━━ TASK INPUT ━━

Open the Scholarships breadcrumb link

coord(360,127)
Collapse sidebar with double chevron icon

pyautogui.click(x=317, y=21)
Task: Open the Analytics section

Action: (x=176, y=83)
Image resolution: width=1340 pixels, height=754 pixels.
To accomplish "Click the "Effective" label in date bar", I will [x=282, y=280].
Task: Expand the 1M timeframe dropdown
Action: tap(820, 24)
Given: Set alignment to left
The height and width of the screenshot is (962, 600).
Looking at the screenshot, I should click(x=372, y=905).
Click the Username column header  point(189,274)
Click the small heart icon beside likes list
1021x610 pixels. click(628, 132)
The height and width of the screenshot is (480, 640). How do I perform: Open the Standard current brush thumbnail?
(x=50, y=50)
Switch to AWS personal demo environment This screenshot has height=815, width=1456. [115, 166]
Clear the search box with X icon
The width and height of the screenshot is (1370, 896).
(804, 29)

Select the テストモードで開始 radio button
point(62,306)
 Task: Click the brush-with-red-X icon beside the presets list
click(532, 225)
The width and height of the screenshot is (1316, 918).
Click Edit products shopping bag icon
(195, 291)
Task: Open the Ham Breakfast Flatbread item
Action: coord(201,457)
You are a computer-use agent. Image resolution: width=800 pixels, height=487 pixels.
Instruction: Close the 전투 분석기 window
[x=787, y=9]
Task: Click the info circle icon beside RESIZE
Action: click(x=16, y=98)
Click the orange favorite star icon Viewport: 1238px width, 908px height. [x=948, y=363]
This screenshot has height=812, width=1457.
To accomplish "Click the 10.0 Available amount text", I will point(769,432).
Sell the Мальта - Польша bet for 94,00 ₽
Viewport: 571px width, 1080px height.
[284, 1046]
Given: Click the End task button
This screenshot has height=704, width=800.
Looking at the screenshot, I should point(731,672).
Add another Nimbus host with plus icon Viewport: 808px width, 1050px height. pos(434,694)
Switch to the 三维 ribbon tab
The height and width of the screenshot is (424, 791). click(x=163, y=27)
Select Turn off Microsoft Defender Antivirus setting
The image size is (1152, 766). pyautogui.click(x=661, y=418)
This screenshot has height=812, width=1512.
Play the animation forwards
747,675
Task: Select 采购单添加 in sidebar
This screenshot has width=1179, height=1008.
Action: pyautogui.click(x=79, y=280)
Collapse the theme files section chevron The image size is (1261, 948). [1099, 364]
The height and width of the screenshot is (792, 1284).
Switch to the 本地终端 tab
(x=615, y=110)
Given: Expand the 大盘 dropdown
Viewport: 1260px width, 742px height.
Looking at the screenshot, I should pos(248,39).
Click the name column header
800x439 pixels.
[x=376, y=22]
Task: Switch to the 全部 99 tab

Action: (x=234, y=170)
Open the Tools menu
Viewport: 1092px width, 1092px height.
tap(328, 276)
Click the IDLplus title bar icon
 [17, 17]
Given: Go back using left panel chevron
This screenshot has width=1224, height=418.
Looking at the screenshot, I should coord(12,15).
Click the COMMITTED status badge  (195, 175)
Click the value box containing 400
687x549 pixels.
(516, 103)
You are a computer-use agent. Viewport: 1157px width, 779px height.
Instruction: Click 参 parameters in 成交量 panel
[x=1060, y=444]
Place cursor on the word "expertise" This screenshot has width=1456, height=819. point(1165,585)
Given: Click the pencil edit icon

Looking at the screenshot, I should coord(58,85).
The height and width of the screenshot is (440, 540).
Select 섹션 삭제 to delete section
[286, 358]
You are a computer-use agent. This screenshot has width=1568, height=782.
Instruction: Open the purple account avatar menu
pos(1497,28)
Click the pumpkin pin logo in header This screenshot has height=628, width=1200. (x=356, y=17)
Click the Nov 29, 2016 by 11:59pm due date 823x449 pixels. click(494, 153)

━━━

(WORK ORDER) Only the lines holding the string "agent" are needed; copy each of them from the material above.

(RESPONSE FOR THIS EXERCISE)
You are a computer-use agent. Image resolution: width=800 pixels, height=487 pixels.
You are a computer-use agent. Viewport: 1157px width, 779px height.
You are a computer-use agent. This screenshot has width=1568, height=782.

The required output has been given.